The problem for some reason only on the on the s390x nohz_balancer_kick() calls __smp_call_function_single() which calls csd_lock() which calls csd_lock_wait().
For some reason(unknown yet) the system is spinning in this loop yes every dump shows the data->flags is zero.


/*
 * csd_lock/csd_unlock used to serialize access to per-cpu csd resources
 *
 * For non-synchronous ipi calls the csd can still be in use by the
 * previous function call. For multi-cpu calls its even more interesting
 * as we'll have to ensure no other cpu is observing our csd.
 */
static void csd_lock_wait(struct call_single_data *data)
{
        while (data->flags & CSD_FLAG_LOCK)
                cpu_relax();
}



Larry

Comment 2 Larry Woodman 2011-02-07 19:20:09 UTC

This upstream patch was missing from RHEL6.1:

commit 27c379f7f89a4d558c685b5d89b5ba2fe79ae701
Author: Heiko Carstens <heiko.carstens.com>
Date:   Fri Sep 10 13:47:29 2010 +0200

    generic-ipi: Fix deadlock in __smp_call_function_single

    Just got my 6 way machine to a state where cpu 0 is in an
    endless loop within __smp_call_function_single.
    All other cpus are idle.

    The call trace on cpu 0 looks like this:

     __smp_call_function_single
     scheduler_tick
     update_process_times
     tick_sched_timer
     __run_hrtimer
     hrtimer_interrupt
     clock_comparator_work
     do_extint
     ext_int_handler
     ----> timer irq
     cpu_idle

    __smp_call_function_single() got called from nohz_balancer_kick()
    (inlined) with the remote cpu being 1, wait being 0 and the per
    cpu variable remote_sched_softirq_cb (call_single_data) of the
    current cpu (0).

    Then it loops forever when it tries to grab the lock of the
    call_single_data, since it is already locked and enqueued on cpu 0.

— Challenge 1 —
In the first sentence of the bug report, list every function named in the call chain.
— Challenge 2 —
Carry on writing the bug report, starting after its last sentence.

— Material —
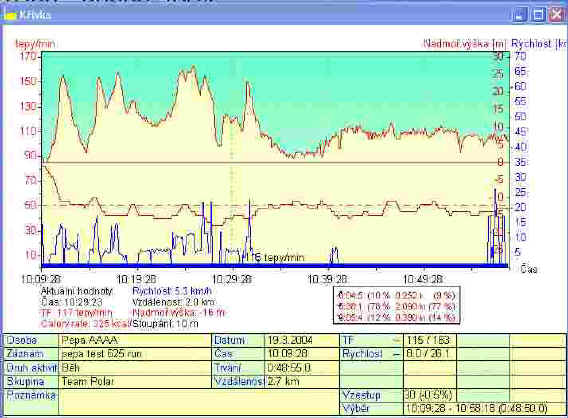Toggle the minus sign beside TF

397,340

— Result 1 —
nohz_balancer_kick(), __smp_call_function_single(), csd_lock(), csd_lock_wait()

— Result 2 —
    My theory how this could have happened: for some reason the
    scheduler decided to call __smp_call_function_single() on it's own
    cpu, and sends an IPI to itself. The interrupt stays pending
    since IRQs are disabled. If then the hypervisor schedules the
    cpu away it might happen that upon rescheduling both the IPI and
    the timer IRQ are pending. If then interrupts are enabled again
    it depends which one gets scheduled first.
    If the timer interrupt gets delivered first we end up with the
    local deadlock as seen in the calltrace above.

    Let's make __smp_call_function_single() check if the target cpu is
    the current cpu and execute the function immediately just like
    smp_call_function_single does. That should prevent at least the
    scenario described here.

    It might also be that the scheduler is not supposed to call
    __smp_call_function_single with the remote cpu being the current
    cpu, but that is a different issue.

    Signed-off-by: Heiko Carstens <heiko.carstens.com>
    Acked-by: Peter Zijlstra <a.p.zijlstra>
    Acked-by: Jens Axboe <jaxboe>
    Cc: Venkatesh Pallipadi <venki>
    Cc: Suresh Siddha <suresh.b.siddha>
    LKML-Reference: <20100910114729.GB2827.de.ibm.com>
    Signed-off-by: Ingo Molnar <mingo>
----------------------------------------------------------------------------------------------------------------

Fixes BZ675294




rhel6-ipi_deadlock.patch

diff --git a/kernel/smp.c b/kernel/smp.c
index 75c970c..ed6aacf 100644
--- a/kernel/smp.c
+++ b/kernel/smp.c
@@ -365,9 +365,10 @@ call:
 EXPORT_SYMBOL_GPL(smp_call_function_any);
 
 /**
- * __smp_call_function_single(): Run a function on another CPU
+ * __smp_call_function_single(): Run a function on a specific CPU
  * @cpu: The CPU to run on.
  * @data: Pre-allocated and setup data structure
+ * @wait: If true, wait until function has completed on specified CPU.
  *
  * Like smp_call_function_single(), but allow caller to pass in a
  * pre-allocated data structure. Useful for embedding @data inside
@@ -376,8 +377,10 @@ EXPORT_SYMBOL_GPL(smp_call_function_any);
 void __smp_call_function_single(int cpu, struct call_single_data *data,
 				int wait)
 {
-	csd_lock(data);
+	unsigned int this_cpu;
+	unsigned long flags;
 
+	this_cpu = get_cpu();
 	/*
 	 * Can deadlock when called with interrupts disabled.
 	 * We allow cpu's that are not yet online though, as no one else can
@@ -387,7 +390,15 @@ void __smp_call_function_single(int cpu, struct call_single_data *data,
 	WARN_ON_ONCE(cpu_online(smp_processor_id()) && wait && irqs_disabled()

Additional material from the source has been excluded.